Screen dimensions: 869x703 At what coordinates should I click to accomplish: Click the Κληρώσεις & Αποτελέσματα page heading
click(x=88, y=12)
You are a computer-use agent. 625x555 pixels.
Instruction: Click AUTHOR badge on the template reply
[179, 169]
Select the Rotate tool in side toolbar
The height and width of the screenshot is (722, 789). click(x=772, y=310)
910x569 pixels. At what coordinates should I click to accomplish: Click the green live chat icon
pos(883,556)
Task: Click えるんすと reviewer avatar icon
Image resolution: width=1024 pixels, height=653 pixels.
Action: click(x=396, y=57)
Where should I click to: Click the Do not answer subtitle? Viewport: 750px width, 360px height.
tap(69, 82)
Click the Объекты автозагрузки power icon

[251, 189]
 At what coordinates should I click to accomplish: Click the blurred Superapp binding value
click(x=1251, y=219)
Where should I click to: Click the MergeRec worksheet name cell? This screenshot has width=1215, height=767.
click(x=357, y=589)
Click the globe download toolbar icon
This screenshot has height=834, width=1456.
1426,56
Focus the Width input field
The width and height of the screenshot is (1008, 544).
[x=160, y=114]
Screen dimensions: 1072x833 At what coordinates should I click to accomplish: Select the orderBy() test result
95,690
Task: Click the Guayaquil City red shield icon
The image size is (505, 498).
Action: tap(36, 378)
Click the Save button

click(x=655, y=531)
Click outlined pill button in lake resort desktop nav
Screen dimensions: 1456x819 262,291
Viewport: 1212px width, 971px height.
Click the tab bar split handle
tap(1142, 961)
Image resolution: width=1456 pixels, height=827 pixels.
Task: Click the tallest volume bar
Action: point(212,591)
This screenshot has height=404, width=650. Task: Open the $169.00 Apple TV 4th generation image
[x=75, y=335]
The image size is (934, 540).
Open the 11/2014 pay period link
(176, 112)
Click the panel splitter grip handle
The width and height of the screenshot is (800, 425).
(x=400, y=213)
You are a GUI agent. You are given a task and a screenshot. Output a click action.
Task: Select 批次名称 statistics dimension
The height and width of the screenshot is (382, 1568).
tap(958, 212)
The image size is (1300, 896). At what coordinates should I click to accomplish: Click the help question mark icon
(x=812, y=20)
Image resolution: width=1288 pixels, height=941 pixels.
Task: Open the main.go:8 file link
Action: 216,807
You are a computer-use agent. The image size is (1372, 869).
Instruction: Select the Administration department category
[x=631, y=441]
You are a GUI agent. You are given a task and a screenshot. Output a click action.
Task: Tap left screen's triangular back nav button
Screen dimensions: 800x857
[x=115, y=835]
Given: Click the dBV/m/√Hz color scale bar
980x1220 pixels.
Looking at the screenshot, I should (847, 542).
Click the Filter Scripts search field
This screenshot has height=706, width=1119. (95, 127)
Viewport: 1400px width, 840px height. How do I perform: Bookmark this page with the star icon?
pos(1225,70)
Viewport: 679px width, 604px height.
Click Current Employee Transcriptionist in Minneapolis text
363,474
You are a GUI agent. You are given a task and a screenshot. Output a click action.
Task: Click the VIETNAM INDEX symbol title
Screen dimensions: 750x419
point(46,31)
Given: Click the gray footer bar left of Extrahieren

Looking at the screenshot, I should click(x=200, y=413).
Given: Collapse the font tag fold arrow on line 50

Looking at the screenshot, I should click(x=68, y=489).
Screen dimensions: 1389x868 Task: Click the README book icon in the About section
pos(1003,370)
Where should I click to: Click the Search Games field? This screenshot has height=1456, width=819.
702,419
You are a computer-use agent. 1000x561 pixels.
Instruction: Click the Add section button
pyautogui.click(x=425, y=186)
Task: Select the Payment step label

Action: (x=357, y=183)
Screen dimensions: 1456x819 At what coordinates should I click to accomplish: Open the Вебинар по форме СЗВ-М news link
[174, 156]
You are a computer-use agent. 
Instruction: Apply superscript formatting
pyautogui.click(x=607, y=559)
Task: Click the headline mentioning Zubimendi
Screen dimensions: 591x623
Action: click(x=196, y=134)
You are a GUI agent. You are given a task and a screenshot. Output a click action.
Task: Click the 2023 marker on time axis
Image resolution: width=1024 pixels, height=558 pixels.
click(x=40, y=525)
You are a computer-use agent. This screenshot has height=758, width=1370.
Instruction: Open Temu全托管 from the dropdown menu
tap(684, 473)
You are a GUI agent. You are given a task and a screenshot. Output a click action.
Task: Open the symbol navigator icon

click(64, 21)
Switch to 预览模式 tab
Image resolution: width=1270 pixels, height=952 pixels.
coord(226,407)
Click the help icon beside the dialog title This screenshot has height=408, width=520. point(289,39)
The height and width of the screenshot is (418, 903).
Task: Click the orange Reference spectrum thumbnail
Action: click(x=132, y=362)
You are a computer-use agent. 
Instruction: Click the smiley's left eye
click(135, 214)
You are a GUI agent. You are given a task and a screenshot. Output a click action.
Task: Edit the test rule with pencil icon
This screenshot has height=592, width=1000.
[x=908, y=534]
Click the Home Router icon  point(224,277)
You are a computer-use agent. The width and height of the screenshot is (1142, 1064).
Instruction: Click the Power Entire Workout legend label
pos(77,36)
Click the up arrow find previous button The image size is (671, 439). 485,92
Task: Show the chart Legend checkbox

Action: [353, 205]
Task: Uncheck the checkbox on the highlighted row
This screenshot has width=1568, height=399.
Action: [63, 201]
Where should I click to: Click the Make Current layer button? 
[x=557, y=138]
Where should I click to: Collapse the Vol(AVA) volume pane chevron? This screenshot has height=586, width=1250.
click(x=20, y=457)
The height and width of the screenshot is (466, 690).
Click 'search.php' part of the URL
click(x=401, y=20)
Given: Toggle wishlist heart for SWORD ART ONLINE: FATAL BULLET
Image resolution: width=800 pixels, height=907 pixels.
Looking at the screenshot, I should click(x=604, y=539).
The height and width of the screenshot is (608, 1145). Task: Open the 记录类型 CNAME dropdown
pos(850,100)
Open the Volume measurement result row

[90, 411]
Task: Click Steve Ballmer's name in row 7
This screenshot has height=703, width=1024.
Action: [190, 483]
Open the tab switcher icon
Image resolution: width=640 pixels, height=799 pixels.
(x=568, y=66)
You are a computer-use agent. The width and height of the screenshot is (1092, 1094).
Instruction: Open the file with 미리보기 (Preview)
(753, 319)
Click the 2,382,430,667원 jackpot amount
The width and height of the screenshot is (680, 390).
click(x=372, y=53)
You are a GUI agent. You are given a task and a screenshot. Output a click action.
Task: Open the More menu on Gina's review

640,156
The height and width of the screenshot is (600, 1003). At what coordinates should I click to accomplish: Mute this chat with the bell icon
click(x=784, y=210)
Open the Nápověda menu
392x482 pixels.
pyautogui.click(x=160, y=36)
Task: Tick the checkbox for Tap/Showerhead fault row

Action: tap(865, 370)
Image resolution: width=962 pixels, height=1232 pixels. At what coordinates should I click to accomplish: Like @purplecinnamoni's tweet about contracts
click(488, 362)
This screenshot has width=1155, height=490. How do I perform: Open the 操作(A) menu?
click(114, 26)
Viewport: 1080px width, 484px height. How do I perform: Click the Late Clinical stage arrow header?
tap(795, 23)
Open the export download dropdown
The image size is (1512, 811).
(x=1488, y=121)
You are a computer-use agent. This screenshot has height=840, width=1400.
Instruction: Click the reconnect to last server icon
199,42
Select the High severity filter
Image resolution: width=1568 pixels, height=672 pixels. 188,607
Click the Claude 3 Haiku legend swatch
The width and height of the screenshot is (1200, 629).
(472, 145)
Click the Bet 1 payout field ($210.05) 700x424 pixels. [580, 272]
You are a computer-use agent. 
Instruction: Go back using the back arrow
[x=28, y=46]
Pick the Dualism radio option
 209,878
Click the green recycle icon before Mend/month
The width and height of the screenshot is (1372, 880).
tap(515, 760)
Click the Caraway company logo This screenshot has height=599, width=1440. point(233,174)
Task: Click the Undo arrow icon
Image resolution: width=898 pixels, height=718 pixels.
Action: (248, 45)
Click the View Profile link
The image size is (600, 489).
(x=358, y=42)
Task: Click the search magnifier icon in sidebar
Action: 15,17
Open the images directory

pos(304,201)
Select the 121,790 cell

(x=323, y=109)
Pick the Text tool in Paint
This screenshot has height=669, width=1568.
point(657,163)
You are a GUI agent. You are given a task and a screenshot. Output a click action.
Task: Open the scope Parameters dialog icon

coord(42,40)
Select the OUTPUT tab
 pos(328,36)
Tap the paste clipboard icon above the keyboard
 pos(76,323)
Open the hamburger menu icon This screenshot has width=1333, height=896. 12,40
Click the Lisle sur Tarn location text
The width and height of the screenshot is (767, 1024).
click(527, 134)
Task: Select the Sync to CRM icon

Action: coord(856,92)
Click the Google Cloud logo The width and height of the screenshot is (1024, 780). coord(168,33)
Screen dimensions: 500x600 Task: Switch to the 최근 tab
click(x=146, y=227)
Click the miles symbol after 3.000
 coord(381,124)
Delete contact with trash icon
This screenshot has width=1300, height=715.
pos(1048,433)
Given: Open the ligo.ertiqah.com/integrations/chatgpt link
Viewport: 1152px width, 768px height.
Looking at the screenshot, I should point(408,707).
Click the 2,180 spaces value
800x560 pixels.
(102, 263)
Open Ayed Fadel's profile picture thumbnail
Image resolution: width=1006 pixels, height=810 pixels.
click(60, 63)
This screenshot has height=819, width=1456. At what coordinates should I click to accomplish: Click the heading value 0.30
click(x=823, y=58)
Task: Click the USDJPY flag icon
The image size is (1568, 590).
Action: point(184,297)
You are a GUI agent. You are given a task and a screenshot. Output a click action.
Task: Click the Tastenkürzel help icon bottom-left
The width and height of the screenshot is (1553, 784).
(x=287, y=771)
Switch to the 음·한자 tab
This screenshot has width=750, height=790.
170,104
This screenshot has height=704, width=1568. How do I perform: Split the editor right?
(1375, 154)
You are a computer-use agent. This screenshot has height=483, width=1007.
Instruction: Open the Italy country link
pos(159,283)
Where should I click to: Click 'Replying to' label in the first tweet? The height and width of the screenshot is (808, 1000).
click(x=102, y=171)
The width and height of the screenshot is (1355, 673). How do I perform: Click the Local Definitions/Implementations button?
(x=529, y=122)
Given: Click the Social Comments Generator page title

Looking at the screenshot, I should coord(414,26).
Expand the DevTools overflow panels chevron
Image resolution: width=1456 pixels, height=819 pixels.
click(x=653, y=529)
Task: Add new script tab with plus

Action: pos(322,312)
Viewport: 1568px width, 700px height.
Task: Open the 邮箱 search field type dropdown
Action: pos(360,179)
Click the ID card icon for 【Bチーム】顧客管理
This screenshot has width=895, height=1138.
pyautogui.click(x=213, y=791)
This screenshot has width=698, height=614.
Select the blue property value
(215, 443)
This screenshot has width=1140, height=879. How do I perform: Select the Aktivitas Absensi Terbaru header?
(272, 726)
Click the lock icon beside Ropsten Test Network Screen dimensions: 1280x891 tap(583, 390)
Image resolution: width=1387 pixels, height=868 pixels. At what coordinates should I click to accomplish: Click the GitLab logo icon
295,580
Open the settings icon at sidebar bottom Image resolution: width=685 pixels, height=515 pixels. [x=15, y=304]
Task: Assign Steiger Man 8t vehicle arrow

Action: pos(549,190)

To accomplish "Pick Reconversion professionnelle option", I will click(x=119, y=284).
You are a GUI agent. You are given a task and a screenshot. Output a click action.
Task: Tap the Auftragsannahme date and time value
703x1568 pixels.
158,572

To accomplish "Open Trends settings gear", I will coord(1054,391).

▶ _SET TASK_
Please identify each line in the listing above that contains the word "result", and copy those lines.

▶ _SOLVED EXERCISE_
Screen dimensions: 1072x833 At what coordinates should I click to accomplish: Select the orderBy() test result
Open the Volume measurement result row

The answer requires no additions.